Si tuviera que destacar a un escritor actual, señalaría a Christian Bobin: por su prosa llena de metáforas y su fondo inocente, humanista, a contracorriente; por su interés por la infancia, el amor, el corazón, la bondad, el silencio... Y todo eso trasladado a la vida común y diaria, y siempre con alegría: "No busco la paz sino la dicha, y creo que para eso es preferible buscar por todas partes, sin método, y preferentemente entre la vida corriente, minúscula".

Pero me quedo con la infancia: "No hay ante el amor ningún adulto, solo niños, solo ese espíritu de infancia que es abandono, despreocupación, espíritu de pérdida de espíritu". Por eso, su mejor obra traducida al castellano -para mi gusto- resulta ser El Bajísimo, un relato insólito sobre Francisco de Asís que, por cierto, acaba de ser reeditado en una traducción de Alicia Martínez, una poeta sevillana enamorada, también, del silencio voluntario y reflexivo.

La tesis del libro es "que nada puede ser conocido por el Altísimo salvo gracias al Bajísimo, por ese Dios a la altura de la infancia, por ese Dios a ras de suelo de las primeras caídas, con la nariz en la hierba". Y esto es genial, pues muchos grandes pensadores no han sabido captar casi nada de la importancia de la infancia, mientras que para Bobin "la santidad derriba las leyes de la madurez: el hombre es en ella la flor, la infancia es el fruto". O sea, que mucho de lo que se llegará a ser dependerá, fundamentalmente, de los años bajísimos e infantiles.

"La infancia es lo que alimenta la vida", afirma el escritor francés en El Bajísimo. Y poco más adelante, nos ofrece un diagnóstico magistral: "Chiquillos del siglo XX, vuestros padres están cansados. Ya no creen en nada. Os piden que les llevéis en vuestros hombros, que les deis corazón y fuerza.
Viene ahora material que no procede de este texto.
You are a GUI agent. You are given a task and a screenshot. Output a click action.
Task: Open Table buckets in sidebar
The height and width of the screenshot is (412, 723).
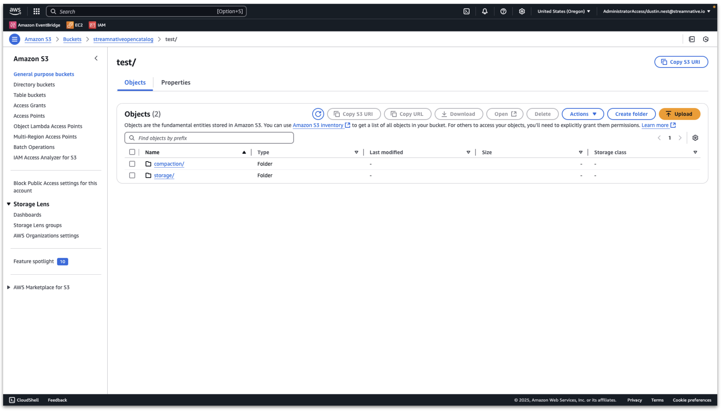29,95
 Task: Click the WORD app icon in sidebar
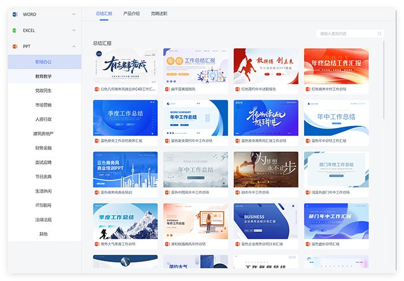(15, 14)
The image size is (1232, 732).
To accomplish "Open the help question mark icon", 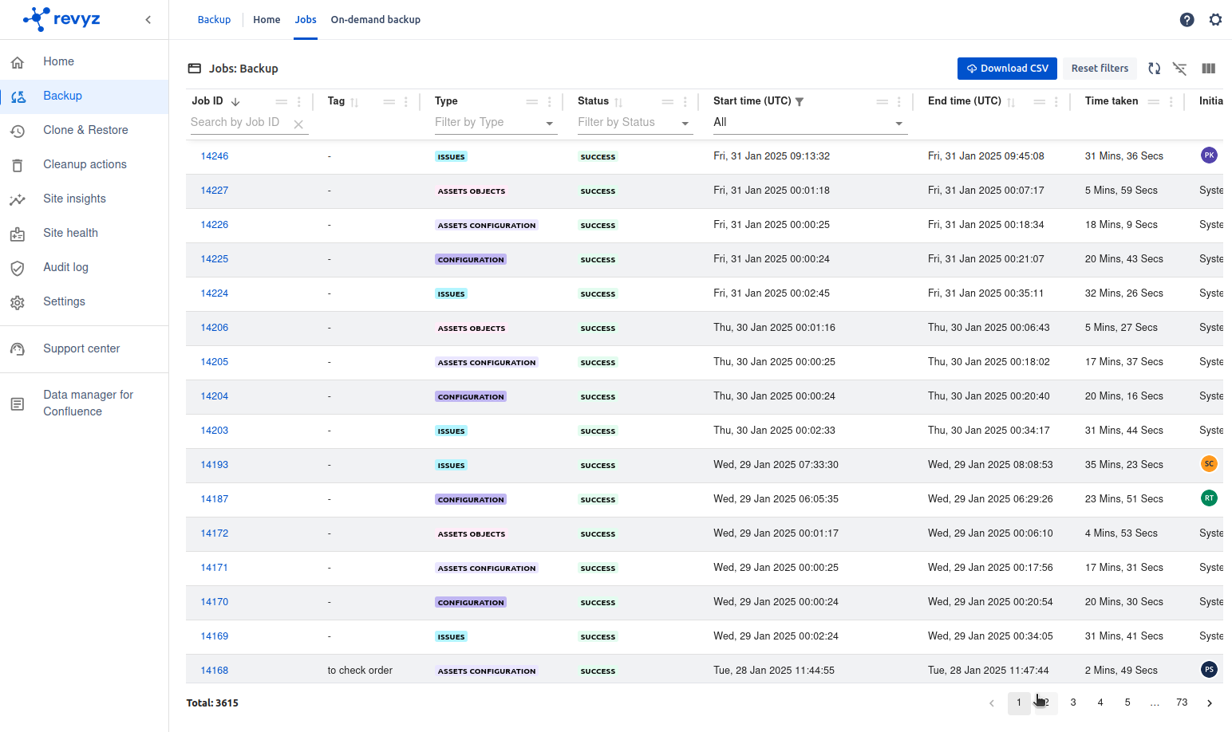I will [1187, 20].
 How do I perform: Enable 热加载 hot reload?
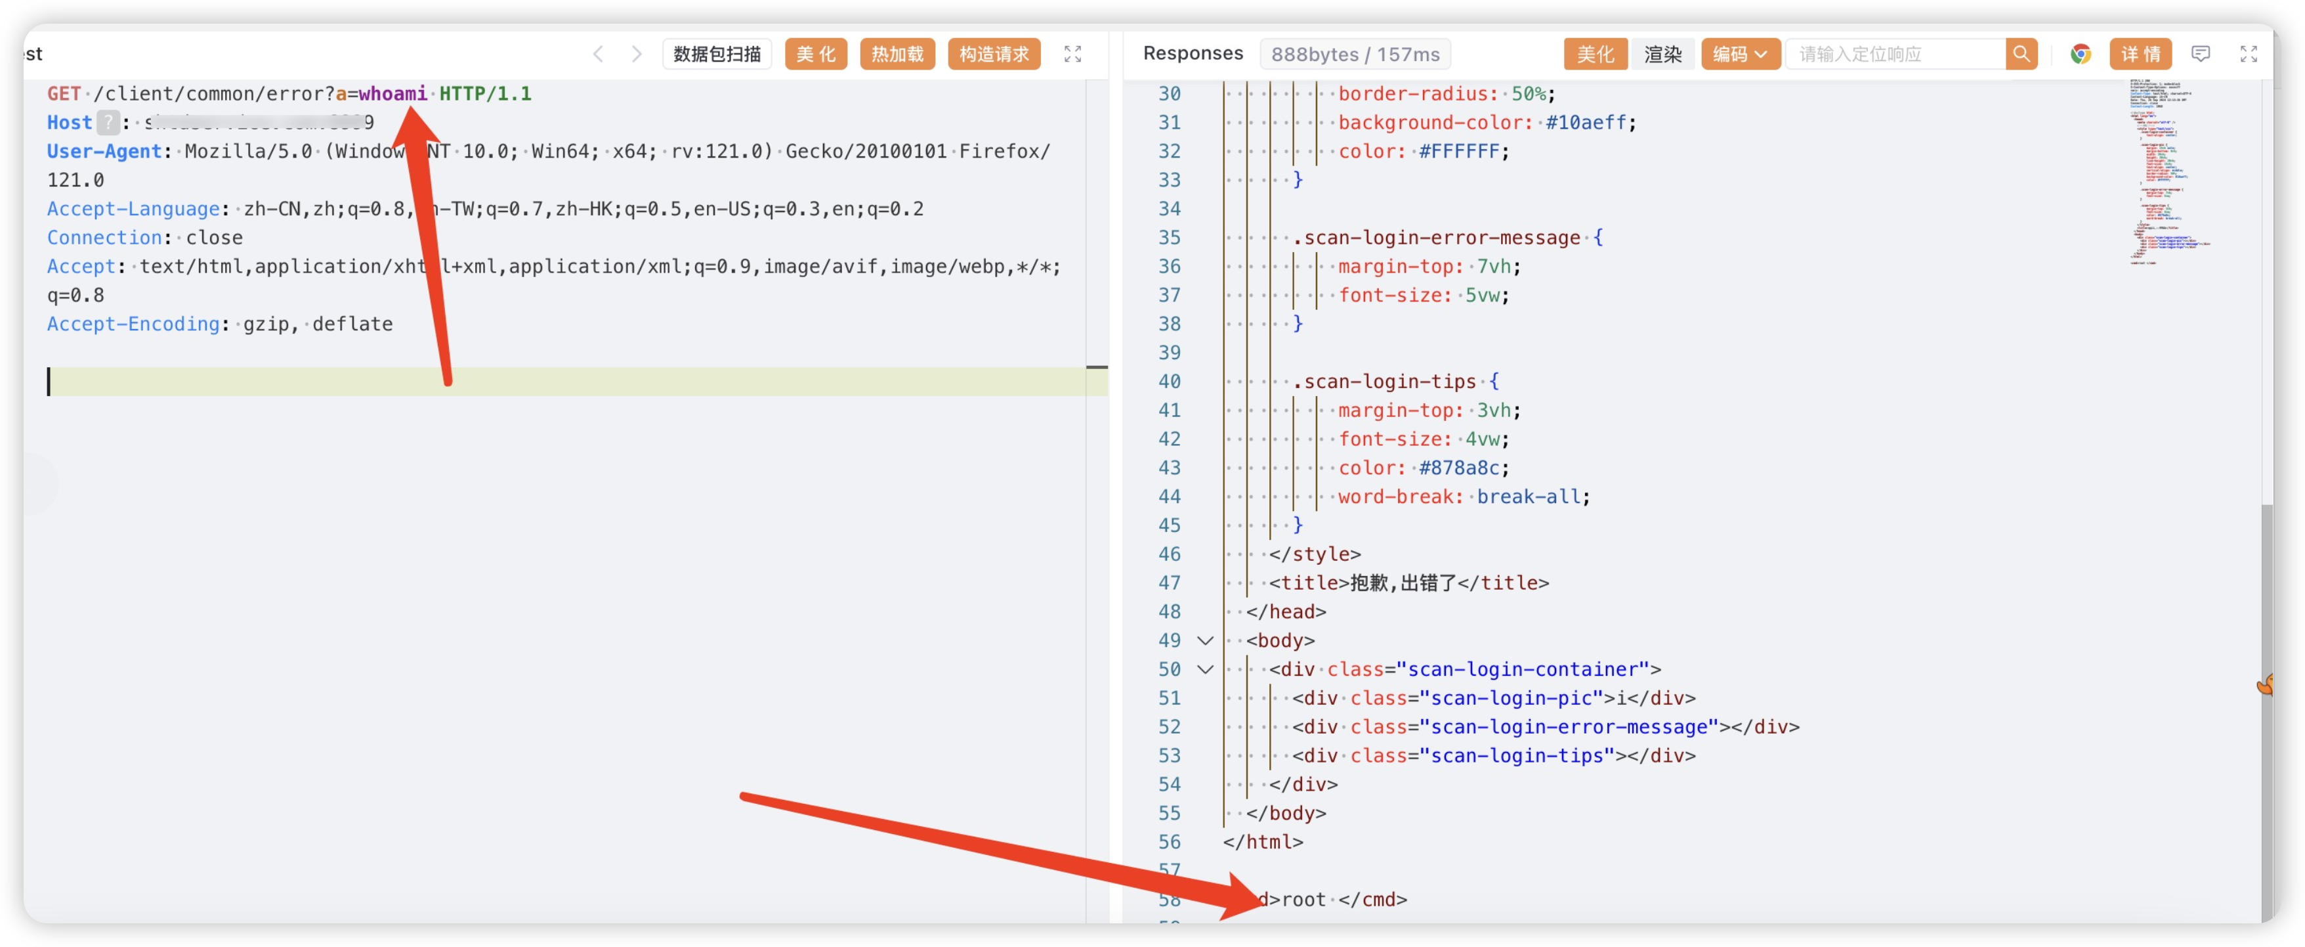(897, 54)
Chiquillos de los tiempos modernos, sois reyes en un desierto".

Dos urgentes tareas personales y familiares se realzan tras el comentario anterior: superar el cansancio producido como consecuencia de un mundo empobrecido y con pocos valores -lo cual lleva a una educación caótica y agotadora, llena de contradicciones-; y que los hijos dejen de ser reyes, porque todavía no poseen la personalidad suficiente para poder gobernarse a sí mismos y superar su narcisismo.

Solo voy a comentar esta última cuestión, por su importancia decisiva y creciente: los hijos nacen con una herida narcisista, es decir, con una tendencia a ser el centro de todo. Esto dificulta su capacidad de donación para aprender a salir de sí y ser generosos, y, entonces, poder amar con madurez. En consecuencia, gran parte de la tarea educativa de sus padres debe dirigirse a enseñarles la pobreza interior, el olvido de sí, el autodominio voluntario propio de la madurez.

Pero todo esto no será posible sin educar en el amor al silencio interior y a un cierto desprendimiento voluntario de lo que usan, para que no se hagan disipados o ególatras; o peor: esclavos de pequeños vicios -tal vez más adelante, cautivos de vicios mayores-. El silencio y el amor a la pobreza se logran cuando el niño no es el centro de todo, sino que ocupa su sitio, cuando se le enseña a alegrarse con los gozos de los demás por encima de las propios. Entonces se aprende que el silencio -reflexión, lectura-, el desprendimiento de lo que usamos y la alegría van unidas de la mano.

En esta sociedad de ruidos y pantallas, hay que saber crear un ambiente familiar de sosiego, reflexión y paz. "¿Dónde está el lugar en que el amor se esconde? / Soy habitante del desierto, / en él aprendí todo (...) / De mi entrega nacerá / la flor de la alegría". Lo dice bien el poema de Alicia Martínez: el silencio abona la donación, y sobre ella arraiga la felicidad.